Information provided:

* * * * * * * * *

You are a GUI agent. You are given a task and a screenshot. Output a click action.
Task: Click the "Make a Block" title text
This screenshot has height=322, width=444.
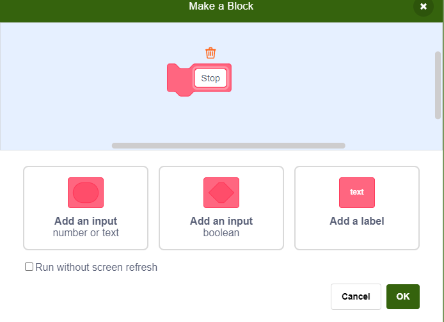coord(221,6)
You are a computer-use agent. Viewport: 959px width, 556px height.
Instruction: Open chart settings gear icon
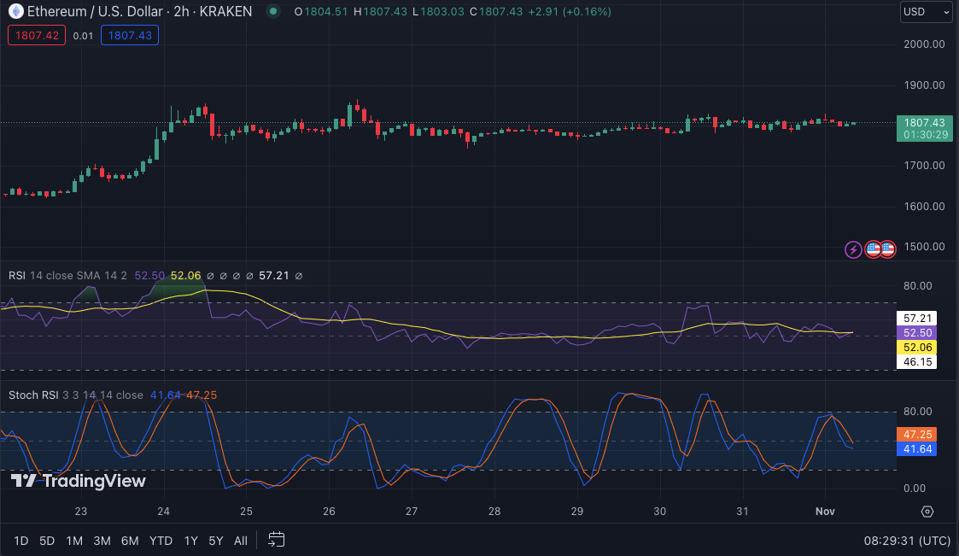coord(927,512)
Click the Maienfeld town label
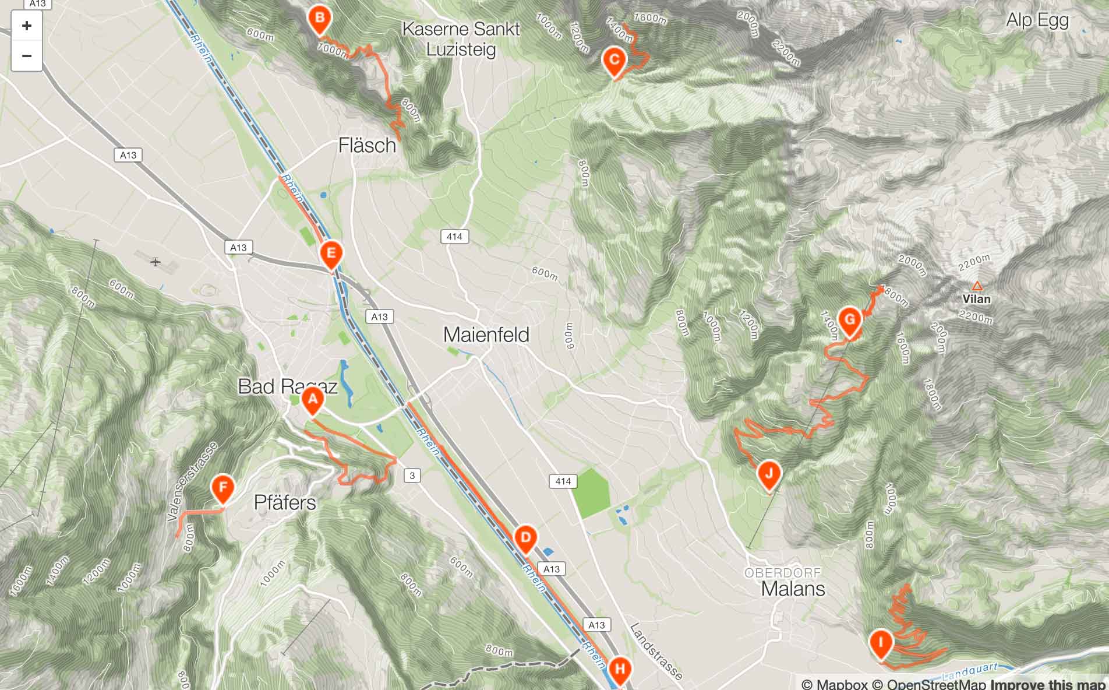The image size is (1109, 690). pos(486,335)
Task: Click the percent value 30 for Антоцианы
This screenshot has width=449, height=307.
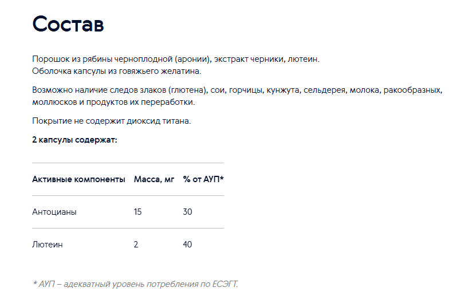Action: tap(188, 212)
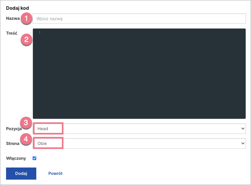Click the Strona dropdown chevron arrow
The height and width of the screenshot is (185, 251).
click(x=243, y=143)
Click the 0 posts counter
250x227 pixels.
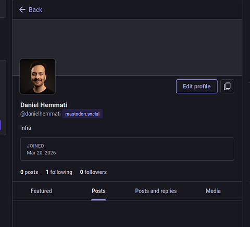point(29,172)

* * * * * * * * *

Your assignment:
Give the number of lines in the records where the word "agent" shows up. Nothing else belongs in the reply.

Final answer:
2